MessageSujet: L'intellectuel face au religieux, par Eric Geoffroy   Ven 21 Juil - 22:52

L’intellectuel face au religieux, par Eric Geogffroy, maître de conférence à l’université de Starsbourg

Citation:
Dans l’intitulé même de la séance de cet après-midi (« L’intellectuel face au religieux »), on peut détecter un présupposé selon lequel l’intellectuel détiendrait à lui seul l’objectivité scientifique, dans le regard qu’il pose sur le religieux, lequel se trouve dès lors voué au subjectif et à l’irrationnel.

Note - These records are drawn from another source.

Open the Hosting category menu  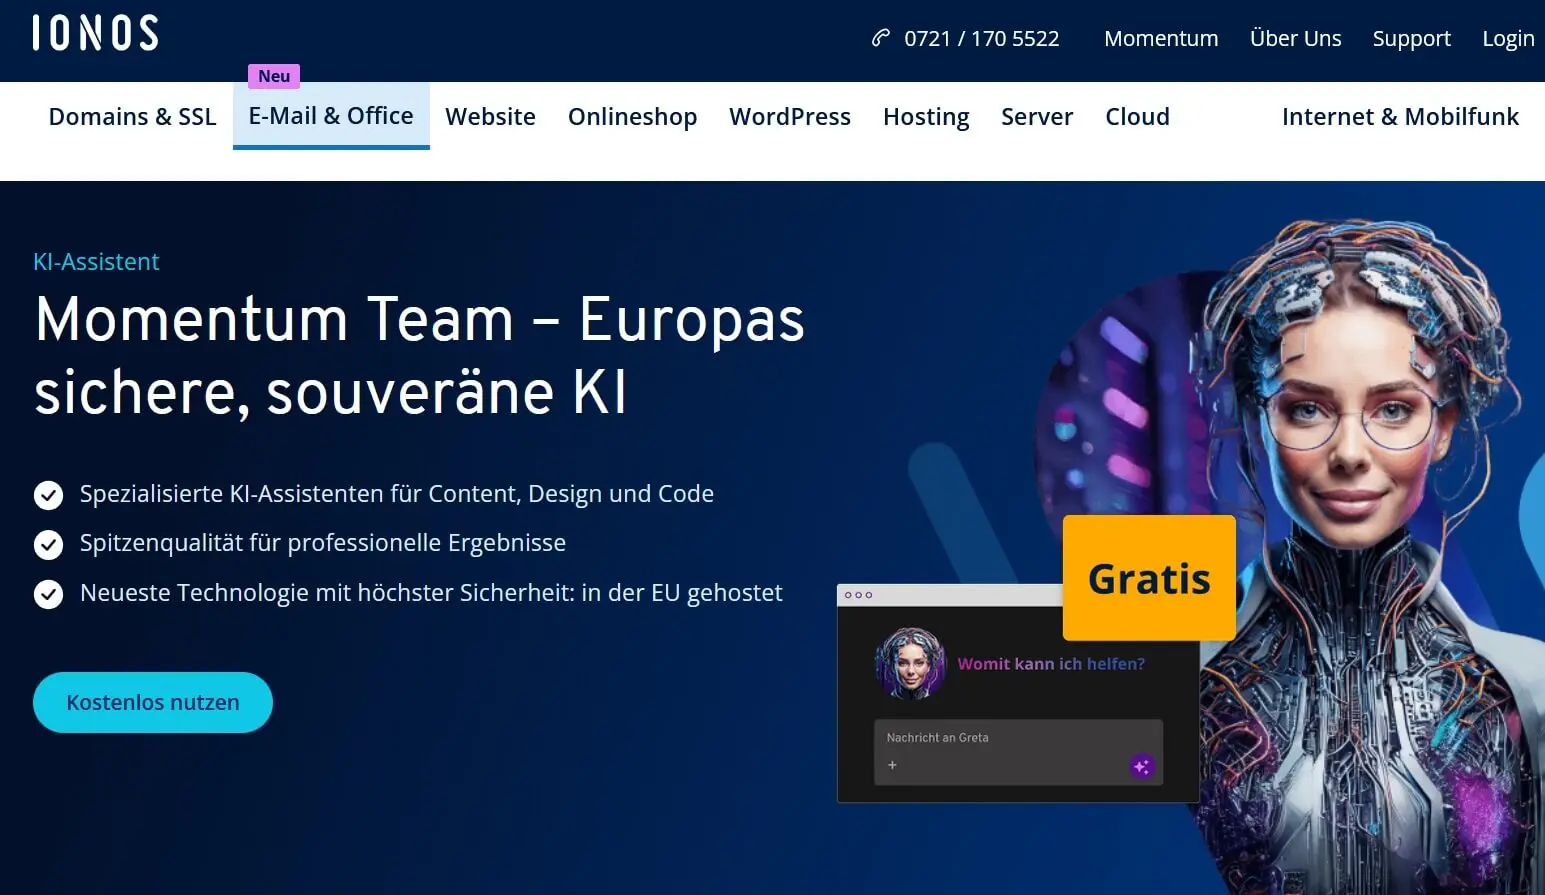925,116
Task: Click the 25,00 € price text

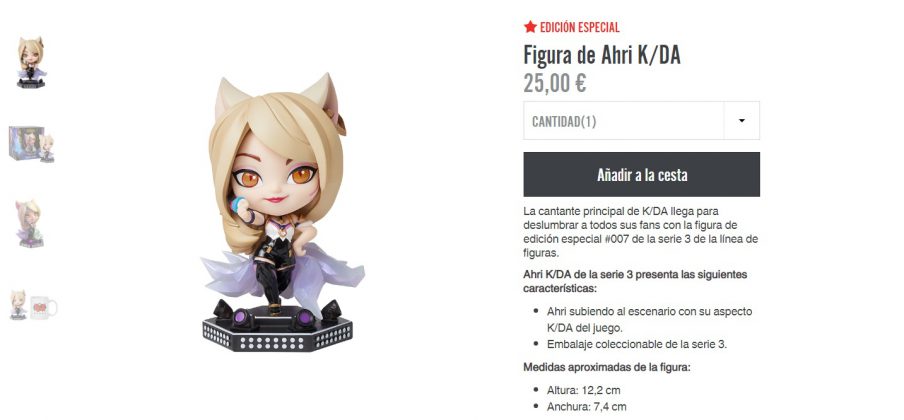Action: (x=555, y=83)
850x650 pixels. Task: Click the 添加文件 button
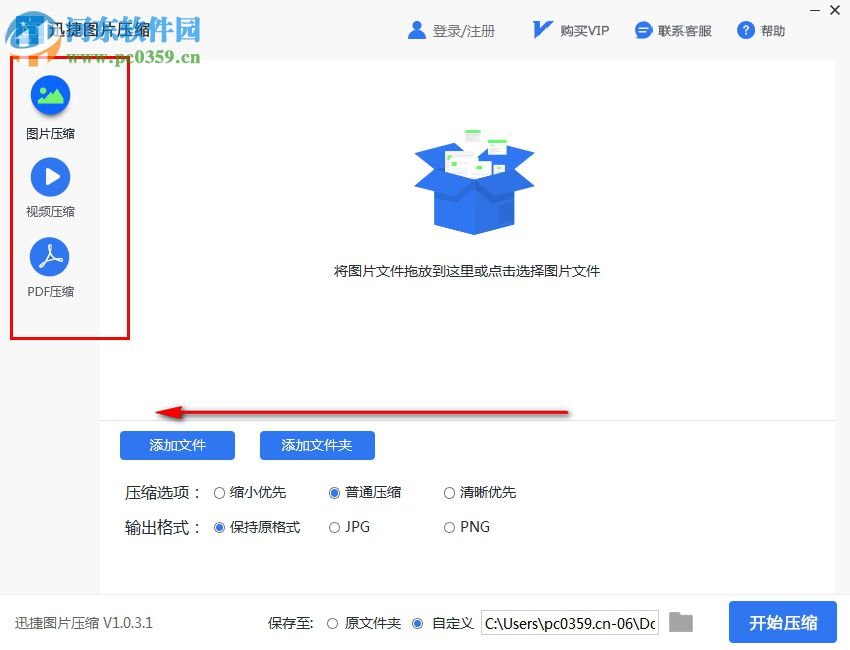177,445
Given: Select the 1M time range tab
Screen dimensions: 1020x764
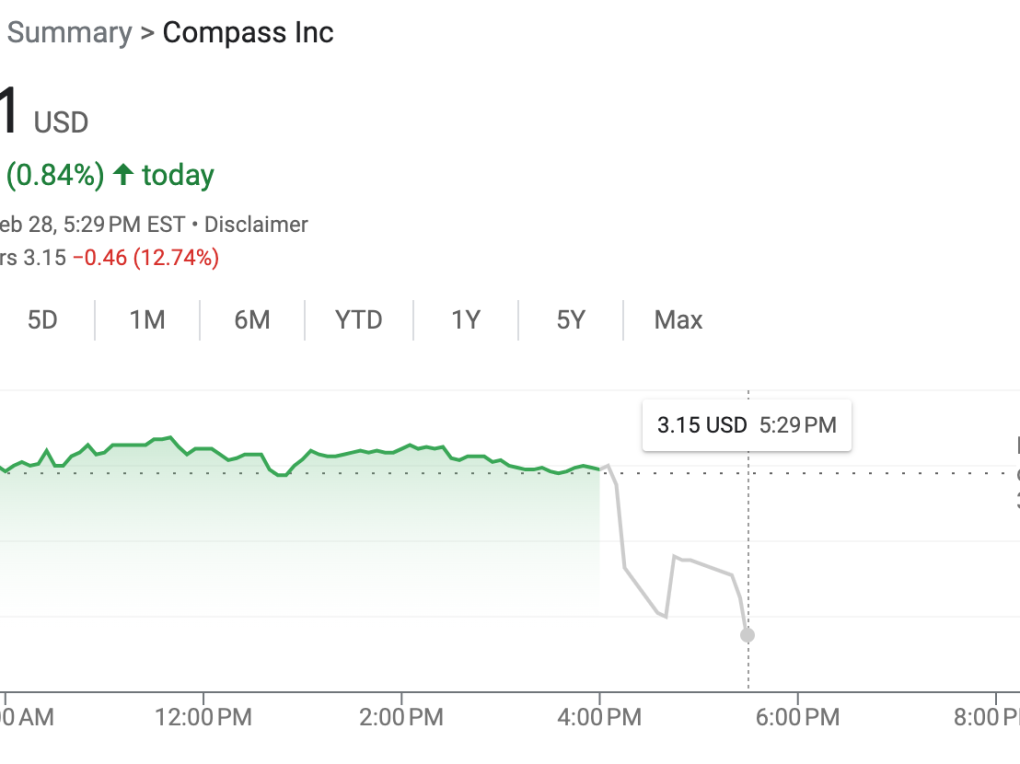Looking at the screenshot, I should (x=147, y=320).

Nous serions donc, nous autres enseignants et chercheurs travaillant sur les divers modes de présence du religieux - social, spirituel, politique, psychologique... - des observateurs neutres, étudiant des « sujets », c’est-à-dire des êtres ou des phénomènes soumis à la subjectivité, comme l’induit la langue française.

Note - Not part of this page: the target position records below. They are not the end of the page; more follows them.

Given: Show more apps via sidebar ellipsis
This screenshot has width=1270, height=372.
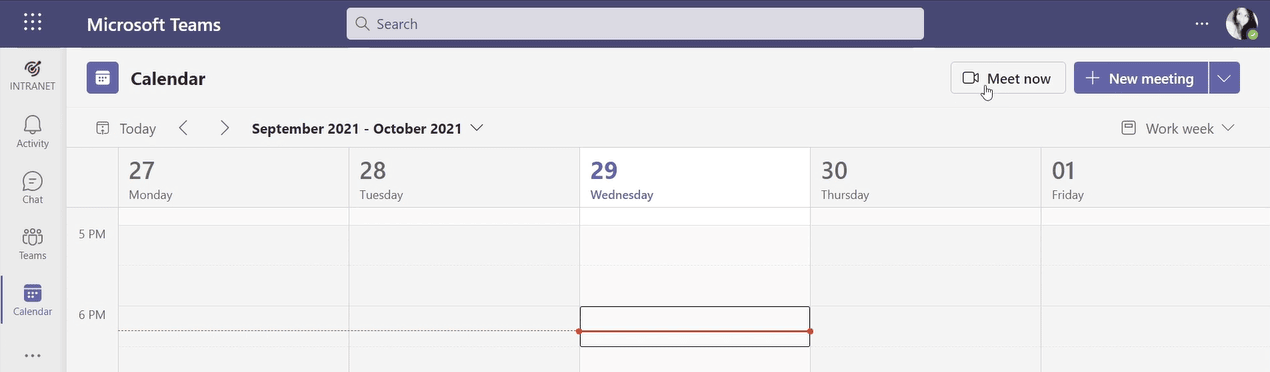Looking at the screenshot, I should click(x=32, y=355).
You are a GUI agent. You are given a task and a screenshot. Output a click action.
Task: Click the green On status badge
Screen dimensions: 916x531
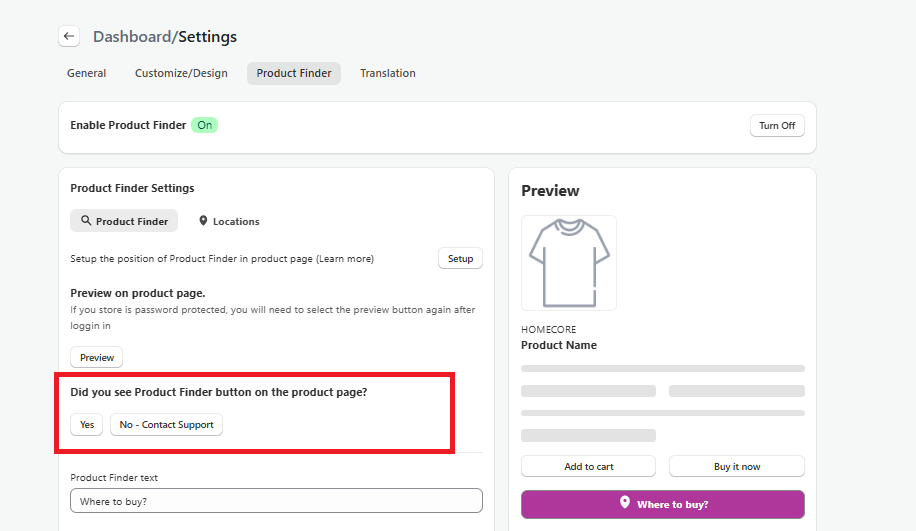point(204,125)
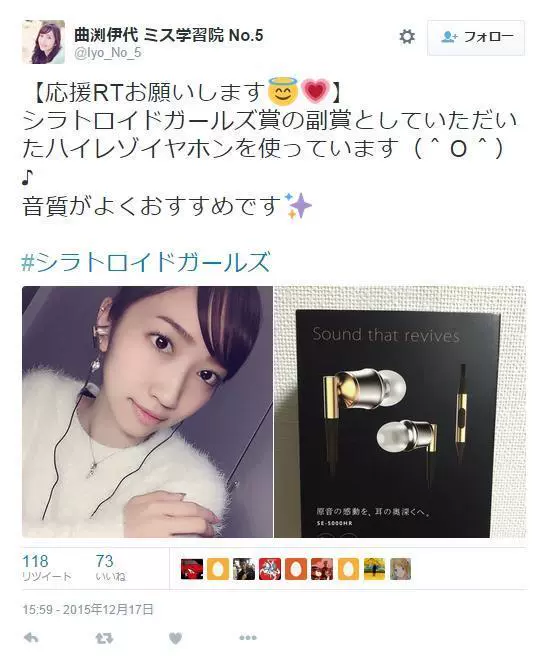Viewport: 549px width, 666px height.
Task: Open the first red liker avatar
Action: [192, 569]
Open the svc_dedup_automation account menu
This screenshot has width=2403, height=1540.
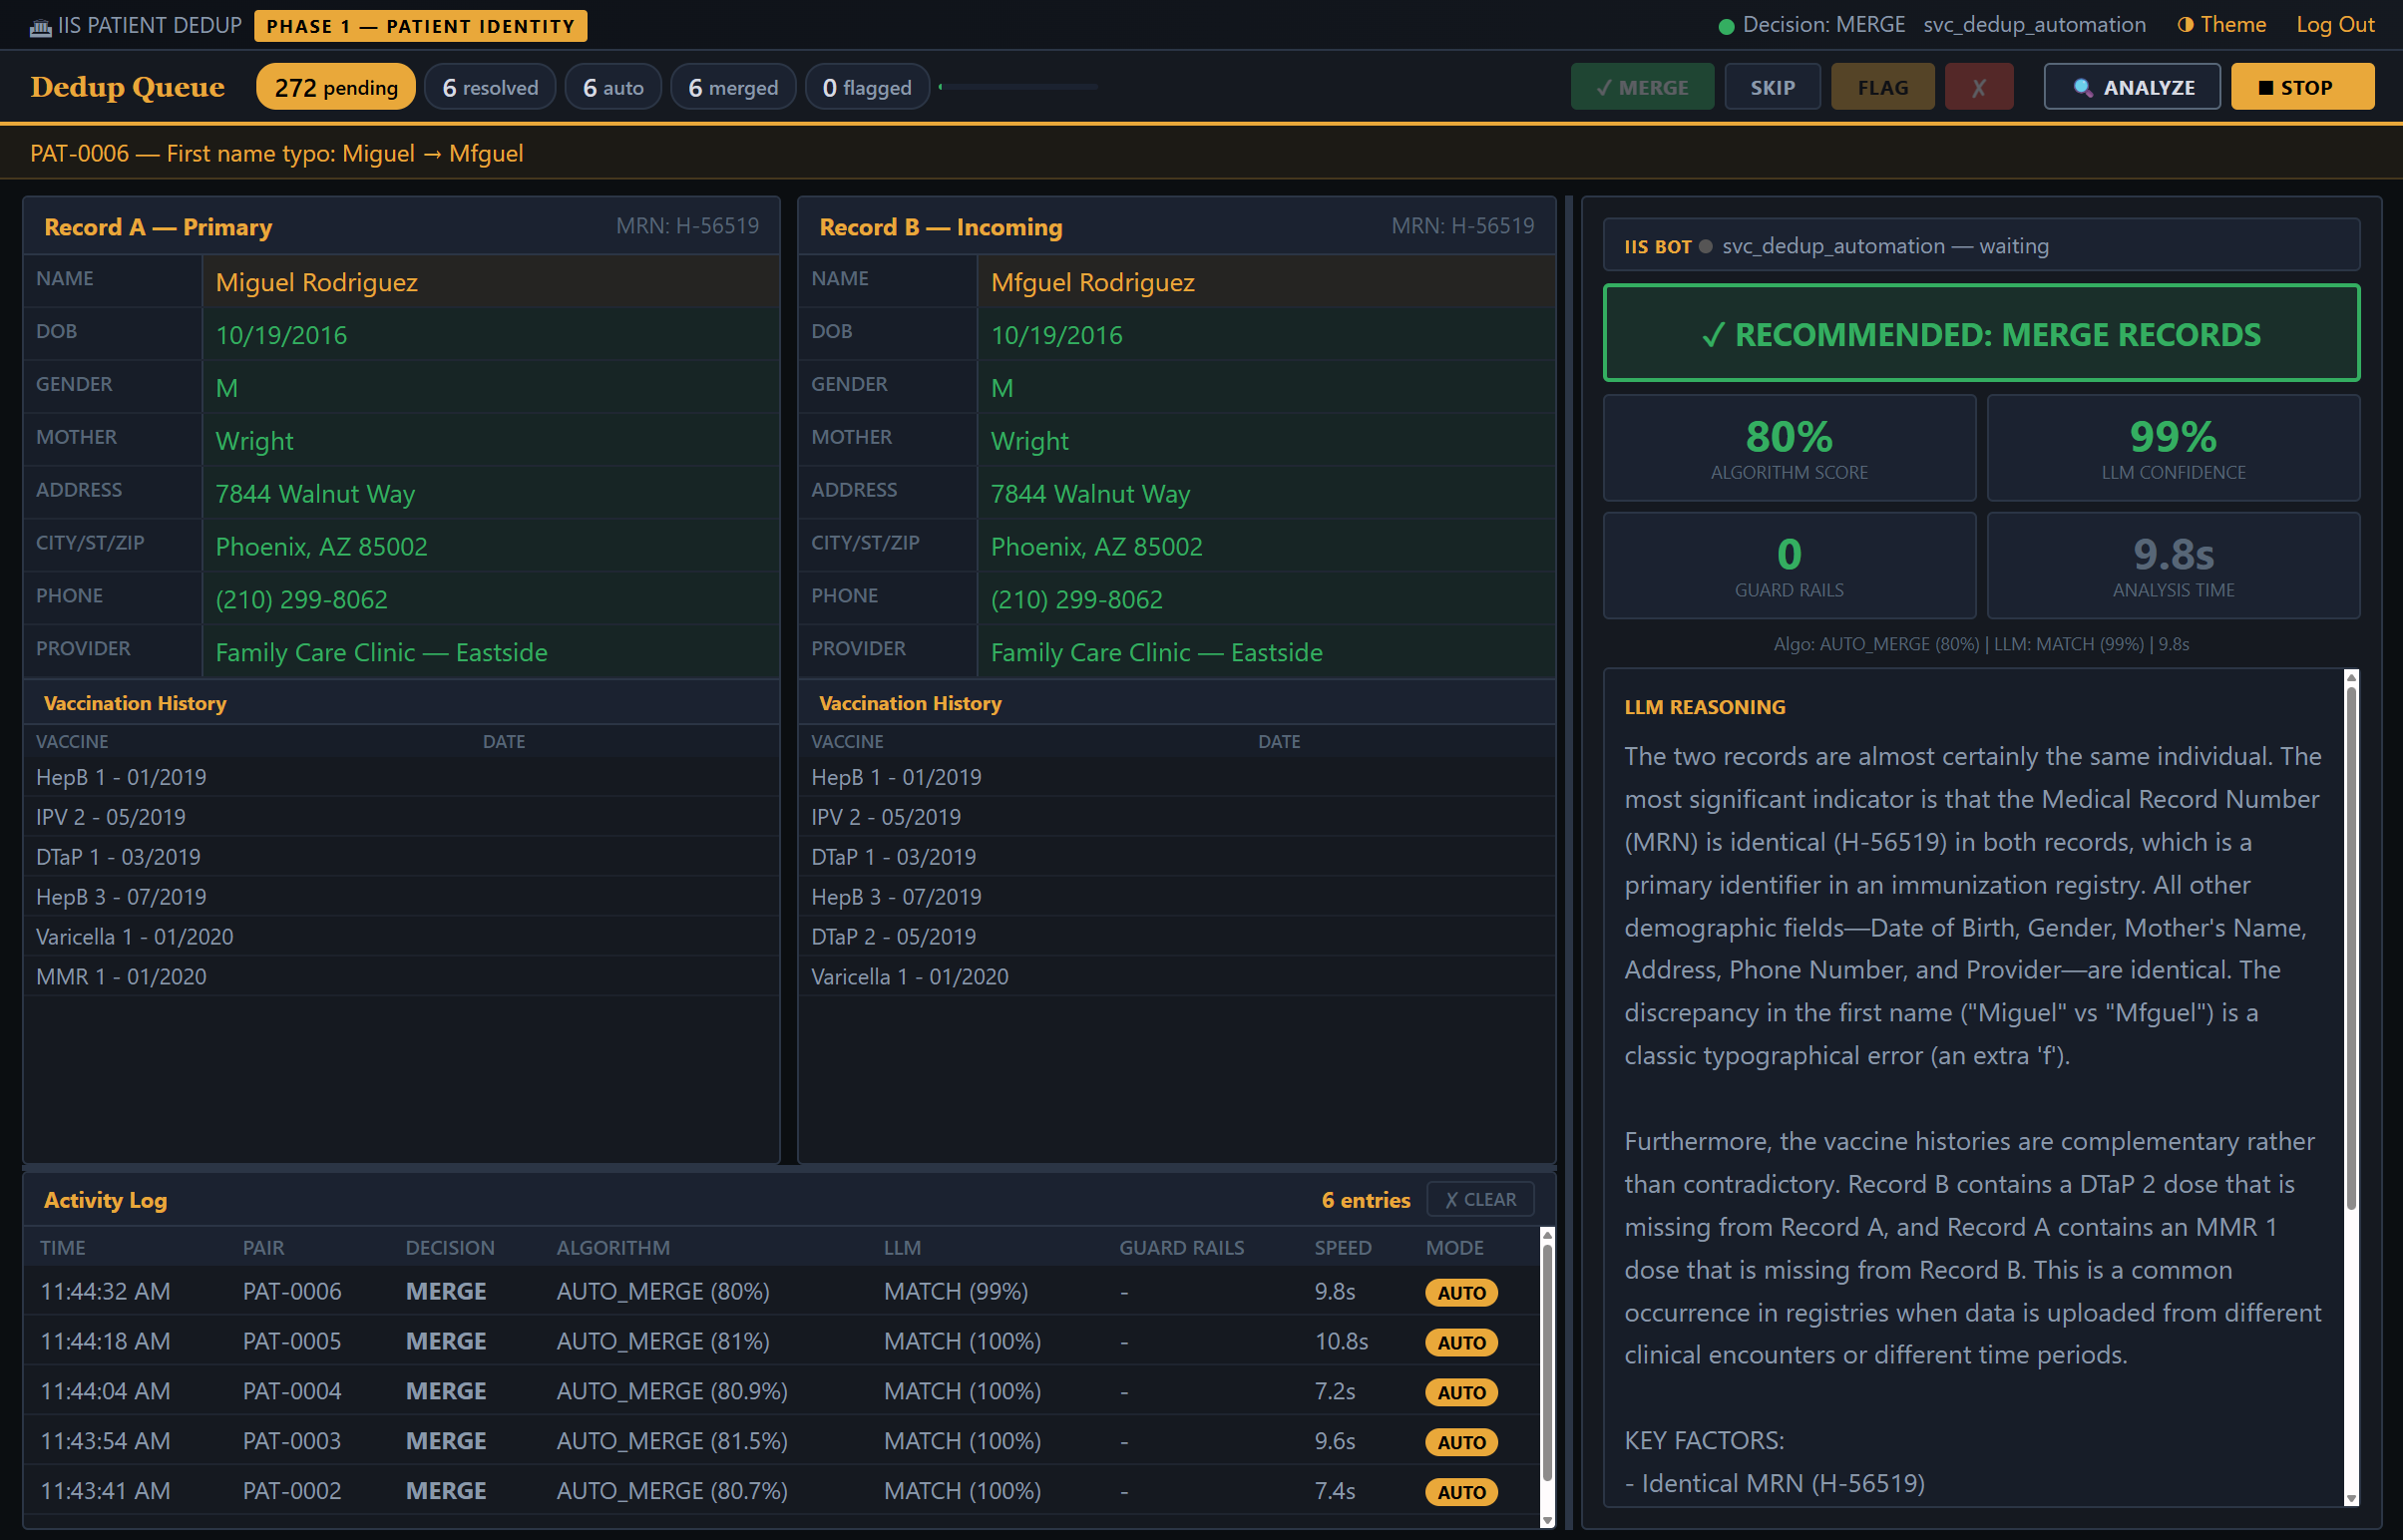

Soyons donc à la hauteur de nos prétentions scientifiques, et envisageons par exemple ce qu’a à nous dire l’anthropologie, science humaine qui a poussé loin la réflexion sur les rapports entre observateur et observé. «C’est lorsque l’anthropologue prétend à la neutralité absolue, lorsqu’il croit avoir recueilli des faits "objectifs", lorsqu’il élimine des résultats de sa recherche tout ce qui a contribué à y accéder et qu’il gomme soigneusement les traces de son implication personnelle dans l’objet de son étude, qu’il risque le plus de s’écarter du type d’objectivité et du mode de connaissance spécifiques de sa discipline ». Cette remarque émane de François Laplantine, professeur d’anthropologie à l’Université Lyon II, auprès duquel j’ai étudié avant de me « convertir » aux études arabes et islamiques. «S’il est possible, et même nécessaire, poursuit Laplantine, de distinguer celui qui observe et celui qui est observé, il me paraît en revanche exclu (a fortiori si l’on prétend faire oeuvre scientifique) de les dissocier. Nous ne sommes jamais des témoins objectifs observant des objets, mais des sujets observant d’autres sujets. [...] Si l’ethnographe perturbe une situation donnée, et même crée une situation nouvelle, due à sa présence, il est à son tour éminemment perturbé par cette situation. Ce que vit le chercheur, dans sa relation à ses interlocuteurs (ce qu’il refoule ou ce qu’il sublime, ce qu’il déteste ou ce qu’il chérit), fait partie intégrante de sa recherche. Aussi une véritable anthropologie scientifique doit-elle toujours poser le problème et des motivations extra-scientifiques de l’observateur et de la nature de l’interaction en jeu ». Je vous prie de m’excuser pour cette longue citation, mais je crois que tout enseignant, tout chercheur peut, à un degré ou à un autre, se regarder dans le miroir de l’anthropologue.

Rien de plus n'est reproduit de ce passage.